When there is a character that does not match, a check is made to see if this is iteration is the last character of the target string and return 0 if so (no-match scenario). The reason for this is because if this is a non-matching character and there are no more characters left to search, we know that not all of the characters will be matched and can safely exit the function at this point (no-match scenario).

Calculating the weight

return hits / targetLength;

If we’ve successfully made it past the loops without returning early, then we have a match. All that’s left is to return the weight, which is the ratio of hits to the length of the target string. This will always resolve to a number between 0 and 1.0 which you can use for sorting results.

Filter and sort a list

One of the most common ways to use this function is for filtering and sorting a list of items (like in the aforementioned country suggestion feature).

The following function will take a search string, a list of target objects, and an array of keys to be searched (on each object).

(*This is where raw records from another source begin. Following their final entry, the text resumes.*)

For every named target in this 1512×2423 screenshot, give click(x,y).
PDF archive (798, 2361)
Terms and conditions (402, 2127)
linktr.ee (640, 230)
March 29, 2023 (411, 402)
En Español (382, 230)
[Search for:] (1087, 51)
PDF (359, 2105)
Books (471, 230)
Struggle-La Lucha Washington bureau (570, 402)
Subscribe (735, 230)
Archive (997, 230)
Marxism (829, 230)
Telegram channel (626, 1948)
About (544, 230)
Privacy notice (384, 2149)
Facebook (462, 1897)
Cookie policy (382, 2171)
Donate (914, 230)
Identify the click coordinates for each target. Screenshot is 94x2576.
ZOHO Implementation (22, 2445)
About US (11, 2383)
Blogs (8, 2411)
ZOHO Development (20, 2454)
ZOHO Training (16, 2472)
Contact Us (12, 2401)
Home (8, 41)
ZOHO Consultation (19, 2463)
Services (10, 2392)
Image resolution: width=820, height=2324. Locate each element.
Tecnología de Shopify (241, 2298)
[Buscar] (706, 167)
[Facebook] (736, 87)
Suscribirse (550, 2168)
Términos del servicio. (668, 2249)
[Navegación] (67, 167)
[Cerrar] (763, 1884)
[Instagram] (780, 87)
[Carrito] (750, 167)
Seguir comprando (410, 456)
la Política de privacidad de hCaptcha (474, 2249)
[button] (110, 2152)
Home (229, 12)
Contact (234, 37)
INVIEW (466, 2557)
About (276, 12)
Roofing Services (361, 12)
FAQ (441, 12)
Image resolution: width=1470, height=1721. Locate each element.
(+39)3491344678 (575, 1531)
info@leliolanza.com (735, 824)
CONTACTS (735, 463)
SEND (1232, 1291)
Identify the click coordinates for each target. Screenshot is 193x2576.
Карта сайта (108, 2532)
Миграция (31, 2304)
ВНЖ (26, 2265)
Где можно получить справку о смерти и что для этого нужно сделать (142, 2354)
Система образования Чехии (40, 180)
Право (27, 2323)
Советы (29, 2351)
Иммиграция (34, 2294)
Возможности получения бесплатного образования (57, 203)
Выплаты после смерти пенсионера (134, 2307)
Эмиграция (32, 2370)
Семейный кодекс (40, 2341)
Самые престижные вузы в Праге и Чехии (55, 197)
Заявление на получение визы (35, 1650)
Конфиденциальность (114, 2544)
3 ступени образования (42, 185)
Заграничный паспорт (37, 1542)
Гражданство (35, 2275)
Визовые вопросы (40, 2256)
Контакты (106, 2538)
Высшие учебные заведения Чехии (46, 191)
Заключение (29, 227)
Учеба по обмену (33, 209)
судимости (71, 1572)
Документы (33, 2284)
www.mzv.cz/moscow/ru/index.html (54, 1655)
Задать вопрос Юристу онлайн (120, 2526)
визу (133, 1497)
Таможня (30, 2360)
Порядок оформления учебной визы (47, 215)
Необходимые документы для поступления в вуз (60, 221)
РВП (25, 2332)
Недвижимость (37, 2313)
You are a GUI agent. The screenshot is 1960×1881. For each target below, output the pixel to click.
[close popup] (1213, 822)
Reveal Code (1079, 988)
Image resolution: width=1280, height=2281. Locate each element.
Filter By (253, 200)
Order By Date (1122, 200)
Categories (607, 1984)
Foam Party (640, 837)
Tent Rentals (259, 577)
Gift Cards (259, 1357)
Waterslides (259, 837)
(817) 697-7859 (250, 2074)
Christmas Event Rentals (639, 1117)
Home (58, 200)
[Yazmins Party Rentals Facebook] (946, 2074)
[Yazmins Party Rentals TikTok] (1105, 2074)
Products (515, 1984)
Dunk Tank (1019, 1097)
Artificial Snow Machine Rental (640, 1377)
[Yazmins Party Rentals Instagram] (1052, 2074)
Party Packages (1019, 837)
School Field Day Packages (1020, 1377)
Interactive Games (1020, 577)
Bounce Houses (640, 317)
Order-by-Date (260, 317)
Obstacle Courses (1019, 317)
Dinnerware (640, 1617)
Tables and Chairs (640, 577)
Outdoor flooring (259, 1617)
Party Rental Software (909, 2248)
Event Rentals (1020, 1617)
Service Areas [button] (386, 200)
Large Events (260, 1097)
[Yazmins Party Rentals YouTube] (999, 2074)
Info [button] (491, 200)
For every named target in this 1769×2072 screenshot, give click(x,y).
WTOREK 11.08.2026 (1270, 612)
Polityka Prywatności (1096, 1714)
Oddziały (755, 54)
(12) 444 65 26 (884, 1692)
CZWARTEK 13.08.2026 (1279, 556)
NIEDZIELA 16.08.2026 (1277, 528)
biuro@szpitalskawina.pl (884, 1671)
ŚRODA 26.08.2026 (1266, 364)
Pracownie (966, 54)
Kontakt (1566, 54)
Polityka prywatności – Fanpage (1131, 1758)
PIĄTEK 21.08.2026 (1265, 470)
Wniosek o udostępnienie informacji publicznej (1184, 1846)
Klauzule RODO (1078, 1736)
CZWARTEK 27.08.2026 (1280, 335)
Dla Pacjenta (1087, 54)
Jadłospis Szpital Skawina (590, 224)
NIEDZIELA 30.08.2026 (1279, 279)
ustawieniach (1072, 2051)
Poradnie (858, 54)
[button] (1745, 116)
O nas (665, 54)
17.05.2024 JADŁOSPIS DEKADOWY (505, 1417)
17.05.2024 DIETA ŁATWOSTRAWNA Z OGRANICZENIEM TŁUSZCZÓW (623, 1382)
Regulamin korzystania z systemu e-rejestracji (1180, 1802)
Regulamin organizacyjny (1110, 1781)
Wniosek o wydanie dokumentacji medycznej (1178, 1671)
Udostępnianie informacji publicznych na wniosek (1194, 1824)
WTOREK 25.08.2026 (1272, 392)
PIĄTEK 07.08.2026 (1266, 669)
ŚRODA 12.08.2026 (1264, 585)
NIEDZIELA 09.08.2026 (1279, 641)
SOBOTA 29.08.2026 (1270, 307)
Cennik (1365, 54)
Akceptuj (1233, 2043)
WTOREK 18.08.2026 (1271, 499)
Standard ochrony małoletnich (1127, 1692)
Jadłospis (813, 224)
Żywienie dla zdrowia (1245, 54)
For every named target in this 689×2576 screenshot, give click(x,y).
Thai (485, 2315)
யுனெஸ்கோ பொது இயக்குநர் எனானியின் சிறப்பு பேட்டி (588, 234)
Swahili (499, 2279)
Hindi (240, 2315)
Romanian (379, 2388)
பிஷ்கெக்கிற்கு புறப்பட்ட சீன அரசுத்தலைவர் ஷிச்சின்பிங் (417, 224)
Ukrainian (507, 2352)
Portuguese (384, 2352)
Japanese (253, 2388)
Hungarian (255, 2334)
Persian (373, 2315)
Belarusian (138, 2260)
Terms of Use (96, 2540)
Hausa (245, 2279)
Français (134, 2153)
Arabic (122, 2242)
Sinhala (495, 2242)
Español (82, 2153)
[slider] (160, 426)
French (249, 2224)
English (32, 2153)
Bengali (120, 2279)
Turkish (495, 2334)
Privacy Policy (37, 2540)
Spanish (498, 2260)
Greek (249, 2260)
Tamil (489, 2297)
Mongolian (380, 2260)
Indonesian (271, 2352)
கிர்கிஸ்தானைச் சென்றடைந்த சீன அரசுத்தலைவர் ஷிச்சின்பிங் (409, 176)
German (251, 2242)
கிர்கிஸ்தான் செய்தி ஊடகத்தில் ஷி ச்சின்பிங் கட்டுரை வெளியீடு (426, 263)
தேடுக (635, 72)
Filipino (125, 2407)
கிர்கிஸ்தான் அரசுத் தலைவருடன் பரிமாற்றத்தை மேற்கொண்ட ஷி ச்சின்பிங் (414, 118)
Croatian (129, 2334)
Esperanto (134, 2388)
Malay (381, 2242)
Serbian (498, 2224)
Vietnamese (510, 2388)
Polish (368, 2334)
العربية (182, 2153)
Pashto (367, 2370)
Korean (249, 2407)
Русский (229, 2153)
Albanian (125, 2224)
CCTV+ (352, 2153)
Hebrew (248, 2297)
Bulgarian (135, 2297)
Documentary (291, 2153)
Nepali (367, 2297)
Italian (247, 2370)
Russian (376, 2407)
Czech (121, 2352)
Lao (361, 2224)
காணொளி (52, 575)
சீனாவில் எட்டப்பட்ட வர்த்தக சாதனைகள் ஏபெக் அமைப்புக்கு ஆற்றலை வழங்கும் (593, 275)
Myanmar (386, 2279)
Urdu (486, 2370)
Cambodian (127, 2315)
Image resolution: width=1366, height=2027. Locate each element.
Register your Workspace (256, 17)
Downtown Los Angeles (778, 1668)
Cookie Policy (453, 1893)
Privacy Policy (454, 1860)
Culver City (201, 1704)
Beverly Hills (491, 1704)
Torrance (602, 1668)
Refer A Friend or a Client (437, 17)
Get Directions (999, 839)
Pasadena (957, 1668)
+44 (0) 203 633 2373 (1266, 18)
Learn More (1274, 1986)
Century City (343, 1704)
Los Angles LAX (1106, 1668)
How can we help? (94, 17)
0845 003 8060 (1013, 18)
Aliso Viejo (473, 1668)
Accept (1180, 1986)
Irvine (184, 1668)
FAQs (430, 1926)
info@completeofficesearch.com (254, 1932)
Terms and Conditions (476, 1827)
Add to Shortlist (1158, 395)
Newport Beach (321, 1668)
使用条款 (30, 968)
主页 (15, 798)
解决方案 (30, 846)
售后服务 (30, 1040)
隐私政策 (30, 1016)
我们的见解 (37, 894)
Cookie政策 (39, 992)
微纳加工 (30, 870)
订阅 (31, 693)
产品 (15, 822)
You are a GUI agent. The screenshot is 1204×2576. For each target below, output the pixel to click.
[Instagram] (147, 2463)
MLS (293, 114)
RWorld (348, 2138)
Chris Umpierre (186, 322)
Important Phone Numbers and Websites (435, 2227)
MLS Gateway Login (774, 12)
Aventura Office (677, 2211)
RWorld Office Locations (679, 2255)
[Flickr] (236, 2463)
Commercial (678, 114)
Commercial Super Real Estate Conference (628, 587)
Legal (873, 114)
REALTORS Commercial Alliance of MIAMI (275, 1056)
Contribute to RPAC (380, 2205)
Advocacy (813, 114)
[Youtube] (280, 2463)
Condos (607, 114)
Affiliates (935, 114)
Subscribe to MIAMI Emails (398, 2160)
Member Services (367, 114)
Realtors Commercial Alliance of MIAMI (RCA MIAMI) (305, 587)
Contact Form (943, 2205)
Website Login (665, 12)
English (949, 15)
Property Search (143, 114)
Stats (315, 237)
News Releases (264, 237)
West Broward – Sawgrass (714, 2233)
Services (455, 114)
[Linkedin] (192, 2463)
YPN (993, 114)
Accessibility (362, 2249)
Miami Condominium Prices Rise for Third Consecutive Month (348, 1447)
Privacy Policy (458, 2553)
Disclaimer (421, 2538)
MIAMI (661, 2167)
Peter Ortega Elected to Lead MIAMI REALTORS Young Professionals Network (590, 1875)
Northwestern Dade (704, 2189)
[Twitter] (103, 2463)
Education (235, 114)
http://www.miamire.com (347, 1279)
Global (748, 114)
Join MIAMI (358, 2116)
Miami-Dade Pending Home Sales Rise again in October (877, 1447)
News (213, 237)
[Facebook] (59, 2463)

Using fuzzyMatch(), it will return a new array of matching items sorted by weight (descending order; highest weight first):

type FuzzyMatch = {
  weight: number;
  obj: any;
};

function fuzzyFilter(search: string, targets: any[], keys: string[]): any[] {
  const matches: FuzzyMatch[] = [];

  for (let i = 0; i < targets.length; i += 1) {
    const obj = targets[i];
    let highestWeight = 0;
    let matchIdx = -1;

    // call fuzzyMatch() on the value of each key to determine weight
    for (let j = 0; j < keys.length; j += 1) {
      const key = keys[j];

      // allow string and number values to be searched)
      if (typeof obj[key] === "string" || typeof obj[key] === "number") {
        const target = `${obj[key]}`;
        const weight = fuzzyMatch(search, target);

        if (weight) {
          if (matchIdx < 0) {
            // first key match was found; add obj to the list of matches
            matchIdx = matches.length;
            matches.push({ weight, obj });
          }

          // in case match was found in another key, check weight to see if
          // greater and update the weight if so
          if (weight > highestWeight) {
            matches[matchIdx].weight = weight;
            highestWeight = weight;
          }
          break;
        }
      }
    }
  }

  // sort matches; highest weight first
  matches.sort((mA: FuzzyMatch, mB: FuzzyMatch) => {
    const a = mA.weight;
    const b = mB.weight;
    if (a > b) return -1;
    if (a < b) return 1;
    return 0;
  });

  return matches.map((match) => match.obj);
}

To show this function in action, given an array of cats:

type Cat = {
  name: string;
  breed: string;
};

const cats: Cat[] = [
  {
    name: "Dwayne",
    breed: "Ragdoll",
  },
  {
    name: "Tabytha",
    breed: "Saimese",
  },
  {
    name: "Tom",
    breed: "Unknown",
  },
  {
    name: "Zelda",
    breed: "Tabby",
  },
];

If we filter the list of cats by the search string “taby”, we’ll get the following result:

fuzzyFilter("taby", cats, ["name", "breed"]);
[
  {
    "name": "Zelda",
    "breed": "Tabby"
  },
  {
    "name": "Tabytha",
    "breed": "Saimese"
  }
]

Only two of the items were returned, with the first match on the breed (Tabby) and another match on the name (Tabytha). The order has Zelda first because the ratio of matching characters to string length (weight) is greater than that of Tabytha’s.

And that’s it! There’s a lot to unpack here, but I hope you learned something new and find some use for these functions in your projects.